## Task statement
Please count the lines in the records below that contain the string "screenshot", and reply with only that number.

--- start of Extracted data ---

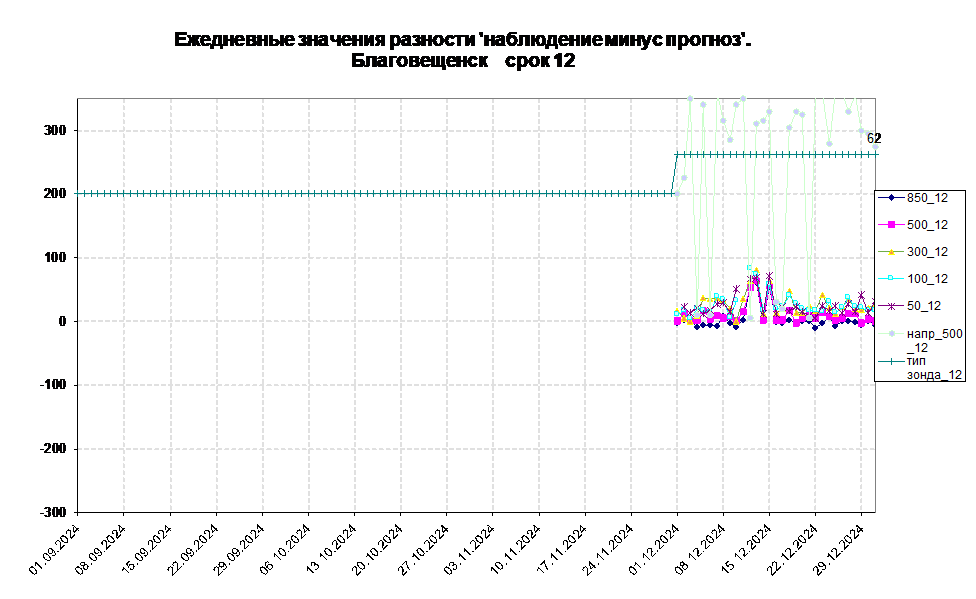Click the magenta square marker for 500_12

pyautogui.click(x=890, y=225)
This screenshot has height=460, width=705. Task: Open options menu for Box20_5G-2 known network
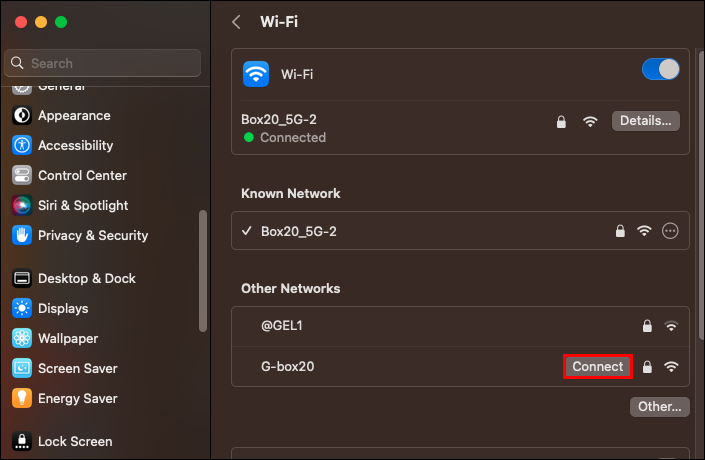click(x=670, y=231)
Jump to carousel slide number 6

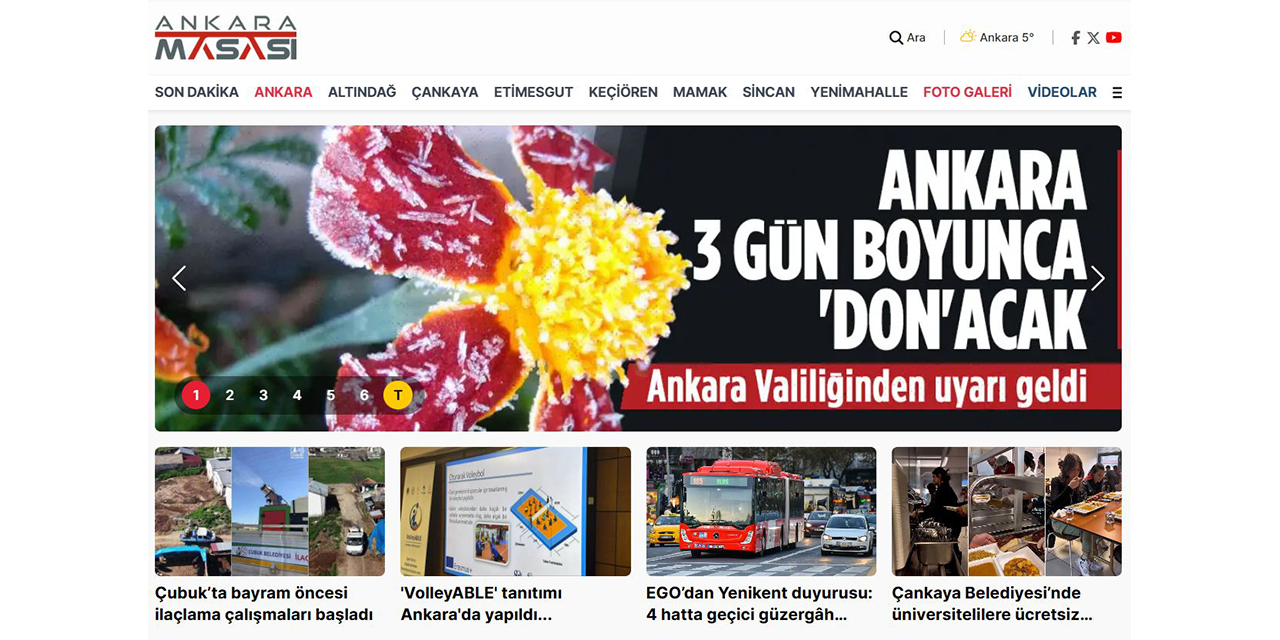(x=364, y=394)
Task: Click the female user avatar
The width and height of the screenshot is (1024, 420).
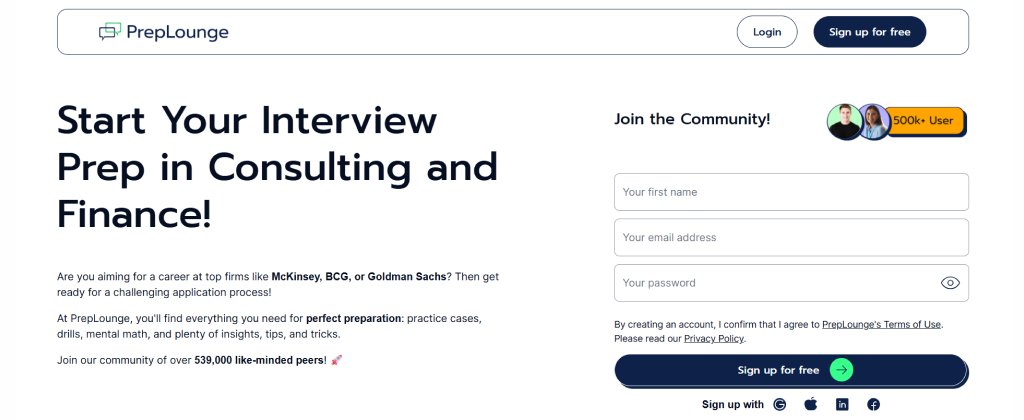Action: (x=874, y=121)
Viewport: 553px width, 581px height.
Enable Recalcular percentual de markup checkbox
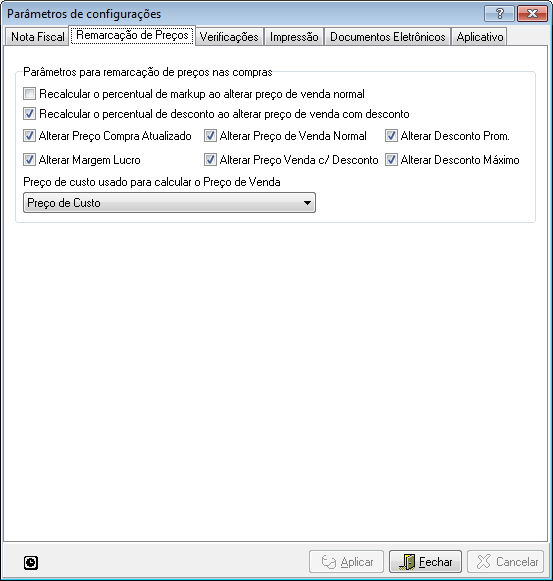pyautogui.click(x=29, y=94)
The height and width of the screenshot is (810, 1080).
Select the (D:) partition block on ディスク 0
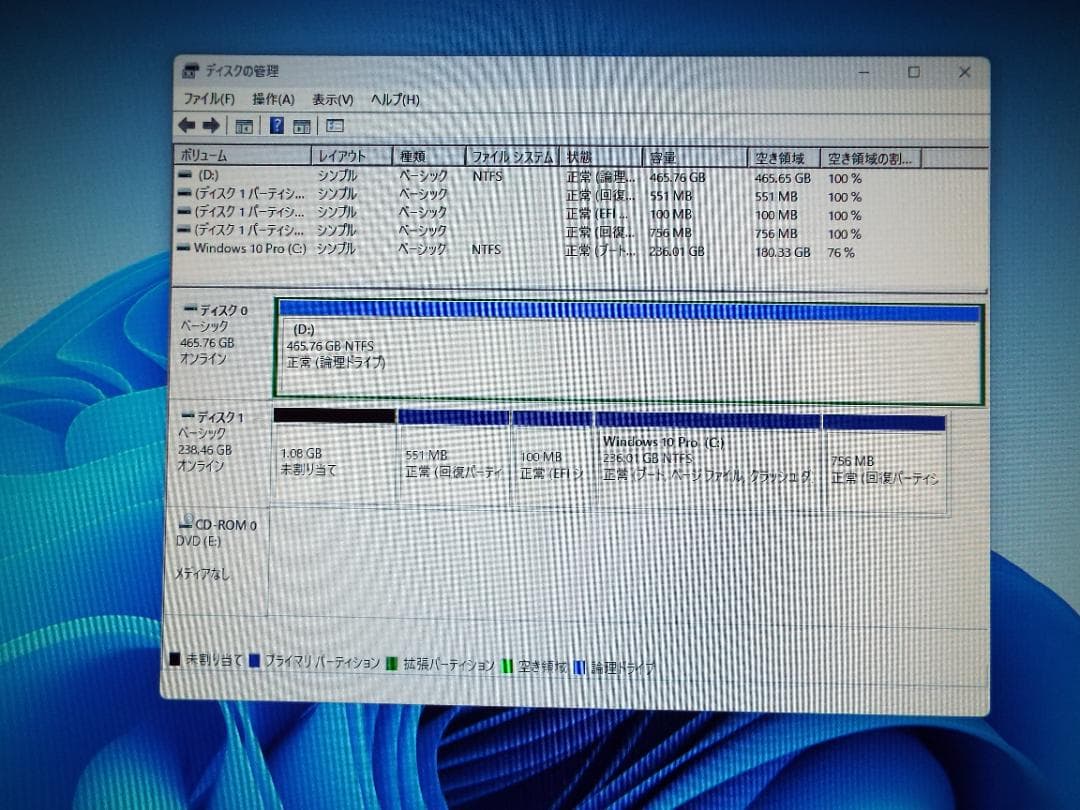click(x=620, y=350)
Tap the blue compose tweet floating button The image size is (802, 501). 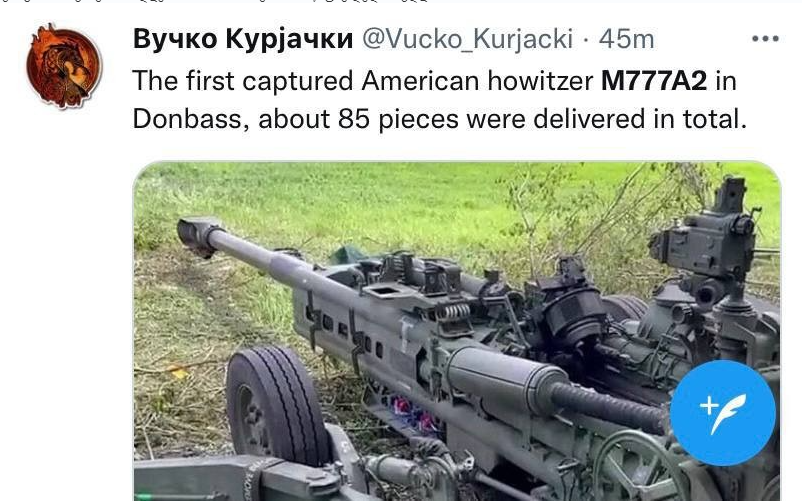click(723, 413)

--- end of Extracted data ---

## The solution
3